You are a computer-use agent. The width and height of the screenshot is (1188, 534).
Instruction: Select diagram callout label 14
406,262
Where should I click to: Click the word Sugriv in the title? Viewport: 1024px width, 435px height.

==

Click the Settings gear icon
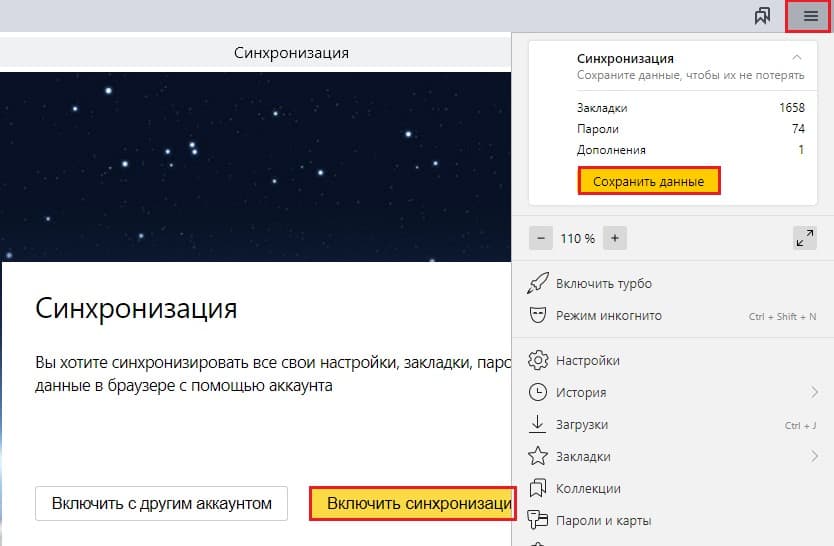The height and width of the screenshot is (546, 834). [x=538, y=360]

...

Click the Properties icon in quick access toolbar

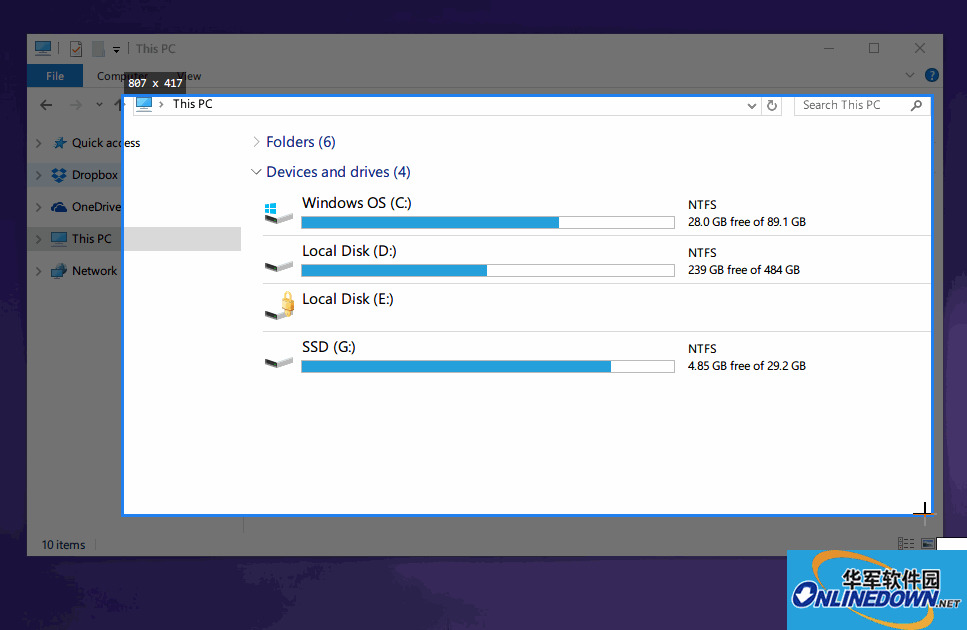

### EXERCISE DESCRIPTION:
Would you please copy, word for word, everything above from the line containing "Instruction: Select diagram callout label 14" down to the line containing "Where should I", those two lines included?

### TASK SOLUTION:
Instruction: Select diagram callout label 14
406,262
Where should I click to: Click the word Sugriv in the title? Viewport: 1024px width, 435px height.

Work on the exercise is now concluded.